TheRealMafoo said:
Not lazy, just not willing to put in the effort to have worth. Not the same thing. Now some put in the effort, and are still poor. THis is to a failing in government. The way you fix it, is to create a society where the only people who are poor, are there due to their own actions. If of the millions who are poor, 10% of them are poor because government did not break down barriers (like they were denied an education due to color, or a job because they were a woman for example), then it’s the governments job to fix these injustices. These are the failings in government I want fixed. Not the stealing of effort from one group of people, to give it to another group. In a perfect world, you would still have poor people. It’s just 100% of those poor people were poor due to their choices. America is very close to being there, but we have a little ways to go. |
Almost no one is poor due to their choices. Most people that are poor were born into poor environments and have never really had a chance to better themselves. Sure, a few people like Oprah get lucky, but when you have status quos in place at most jobs even fast food restaurants that ensure that only a few people regardless of work output due to favoritism, etc, ever reach the lofty role of restaurant manager, then poorer people never really have a chance to move ahead. What is a quarter here and there to minimum wage ever really going to do to better their lives especially when with every increase to minimum wage stores start charging more for their goods?

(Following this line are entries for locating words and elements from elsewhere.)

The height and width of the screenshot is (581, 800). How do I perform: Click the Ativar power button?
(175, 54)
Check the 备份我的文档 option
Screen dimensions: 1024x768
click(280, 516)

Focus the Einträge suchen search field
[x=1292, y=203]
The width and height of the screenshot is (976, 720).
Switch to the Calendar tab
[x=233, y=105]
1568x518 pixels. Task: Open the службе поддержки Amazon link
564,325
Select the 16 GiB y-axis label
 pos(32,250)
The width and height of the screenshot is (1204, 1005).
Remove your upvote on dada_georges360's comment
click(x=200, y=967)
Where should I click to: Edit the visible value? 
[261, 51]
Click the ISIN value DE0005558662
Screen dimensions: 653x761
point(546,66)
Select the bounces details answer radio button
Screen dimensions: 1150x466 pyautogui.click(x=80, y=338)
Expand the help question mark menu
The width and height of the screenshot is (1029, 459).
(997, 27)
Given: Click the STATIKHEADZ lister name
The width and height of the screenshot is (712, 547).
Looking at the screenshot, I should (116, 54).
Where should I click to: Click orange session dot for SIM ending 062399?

The only people who never really get ahead due to their own actions are probably drug addicts and criminals. Still people that become drug addicts and criminals often do so because of the environments they grew up in or their socio-economic conditions, and even then this society always wants to say that almost everyone deserves a second chance, and judges never convict those people that are guilty of misdemeanors to lives as penniless paupers, but second chances are actually harder to come by than they are supposed to be which continues the cycle of criminal activity in many cases.